Verdict in Victoire Ingabire’s appeal postponed again

The Rwandan Supreme Court’s ruling on the appeal of imprisoned opposition leader Madame Victoire Ingabire has been postponed again, from November 1st to December 13th. Ingabire, leader of Rwanda’s FDU-Inkingi Party, was arrested three years ago, in October 2010, after attempting to run for president against sitting President Paul Kagame.
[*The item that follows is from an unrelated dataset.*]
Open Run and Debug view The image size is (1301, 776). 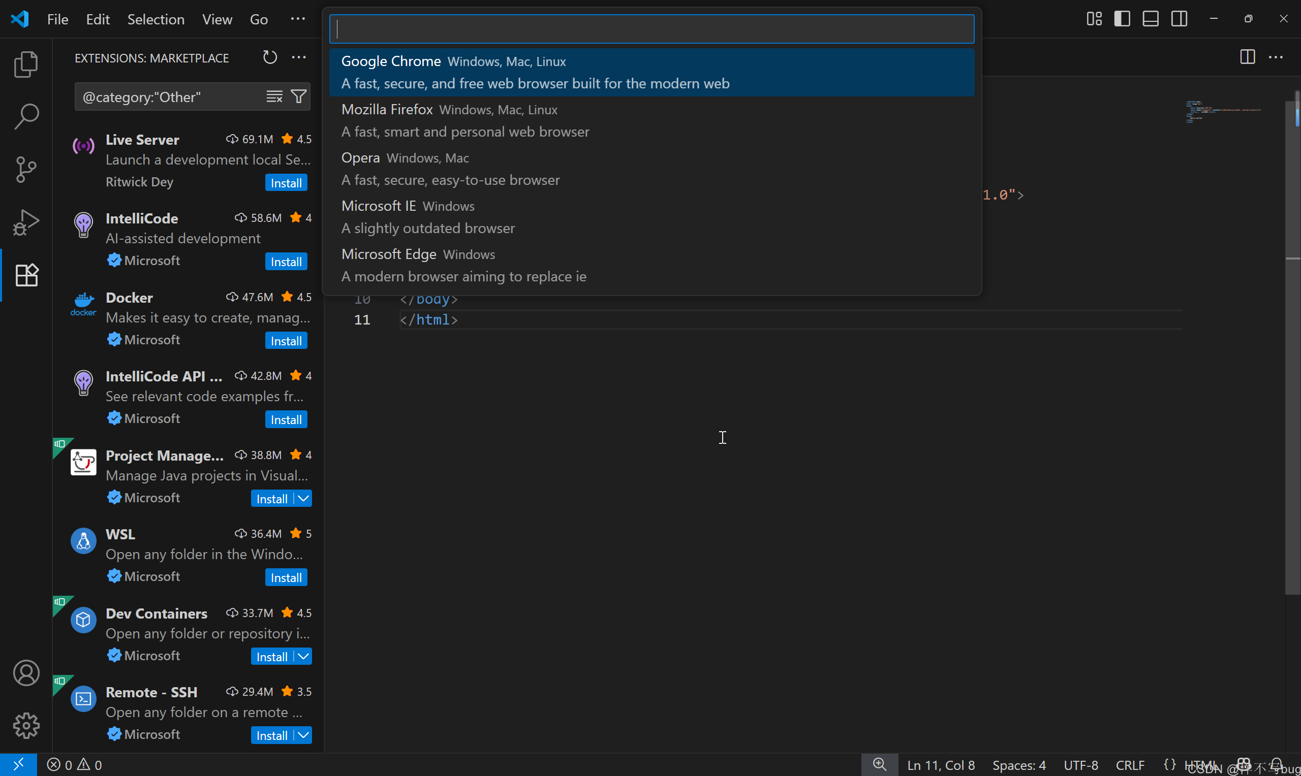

Bernard Ntaganda, leader of Rwanda’s P.S.-Imberakuri Party has also been imprisoned since attempting to run against Kagame that year. 
 
Ingabire was charged with treason and genocide ideology, which means disagreeing with the official, Constitutionally codified history of the Rwandan Genocide, or, more broadly, disagreeing with the government, or making reference to ethnicity.
 
Another key leader of the FDU-Inkingi, Sylvain Sibomana, the party’s Interim Secretary General, has been in prison since his arrest within the premises of the Supreme Court, where he had gone to observe Ingabire’s trial, on the 25th of March 2013. The party reports that he has been tortured, and has lost at least one tooth, which was shattered and splintered into his jaw.
 
The FDU-Inkingi has called upon Rwanda’s key partners, China, US, EU, UK, Germany and the Netherlands, to urge President Paul Kagame to immediately release these and other political prisoners, including journalist Deogratias Mushayidi, co-author of Les Secrètes du Genocide Rwandaise, and Dr. Theoneste Niyitegeka, a 2003 presidential candidate in 2003) and restore basic human rights in Rwanda. All day sit-ins outside the Rwandan Embassy in Brussels, and outside the Dutch Parliament in The Hague, will take place on November 1st, the date the verdict had been scheduled, despite the postponement.